Seminar Reflection

My final reflection for the semester is on the first year fellows’ time in the seminar block. We began our first week with a group of readings on the establishment, structure, and dissolution of digital history centers in addition to readings on the history of the Center. During the discussion of the readings, we talked about the physical location of DH centers, many of which are housed within university libraries. While that seems to be a reasonable and logical choice, it is not always best for DH centers for various reasons, least of all funding. This particularly peaked my interest because, as a librarian, I can see how placing these centers within libraries would impact libraries and the services they provide to their patrons, as well as how such a location would impact the libraries internally and the DH centers.

We also worked on compiling the information and notes taken during the 20th anniversary conference. We edited the Google docs from the Saturday morning and afternoon sessions and created an archive of the Tweets from the conference through Storify. All of this work can be accessed here. I am glad we were able to re-visit the notes from the sessions, and adding a synopsis and further resources was helpful in reminding me of the breadth of discussion that occurred at the conference. It’s also been convenient since I was unable to attend all of the sessions that I wanted to, as many of them overlapped.

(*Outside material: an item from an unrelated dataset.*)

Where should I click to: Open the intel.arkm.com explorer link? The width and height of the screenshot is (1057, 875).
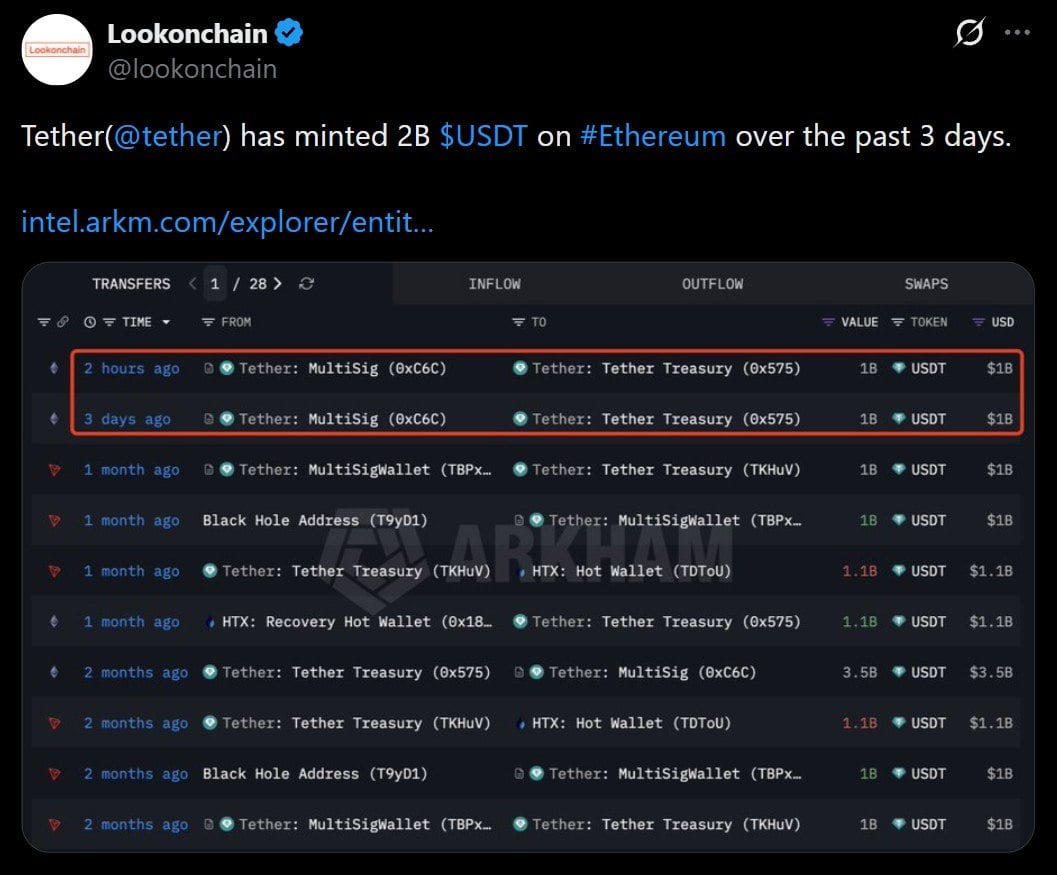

Finally, we began working on our final projects for the semester. I’m working on a timeline using Timeline JS that maps out the birth of various technologies, centers, projects, works of scholarship, and blogs. I wouldn’t have been able to complete the timeline if it hadn’t been for Anne, Mandy, and Jannelle’s work on DH centers, this map from Vox, and this timeline from the Pew Research Center. It has been interesting to see what has overlapped, when certain technologies came out and how that affected centers, the first digital history projects, and the birth of blogs. It’s been difficult to find a stopping point for adding information to the timeline – there is always more that can be put in, since the history of digital history encompasses so many things. For example, I know that the timeline would really benefit from a history of CMS; adding in death dates of centers when appropriate; a history of flash; a history of CD ROMs; and more DH projects from other centers. As it is, I already have over 200 entries on the timeline, and the process has proved to be very time consuming, but also fascinating and fun. I am hoping to create four pages within an Omeka exhibit that explore Firefox and Zotero; blogging technologies; open access/open source; and Who Built America. All of our final projects will be put up on the RRCHNM 20 site.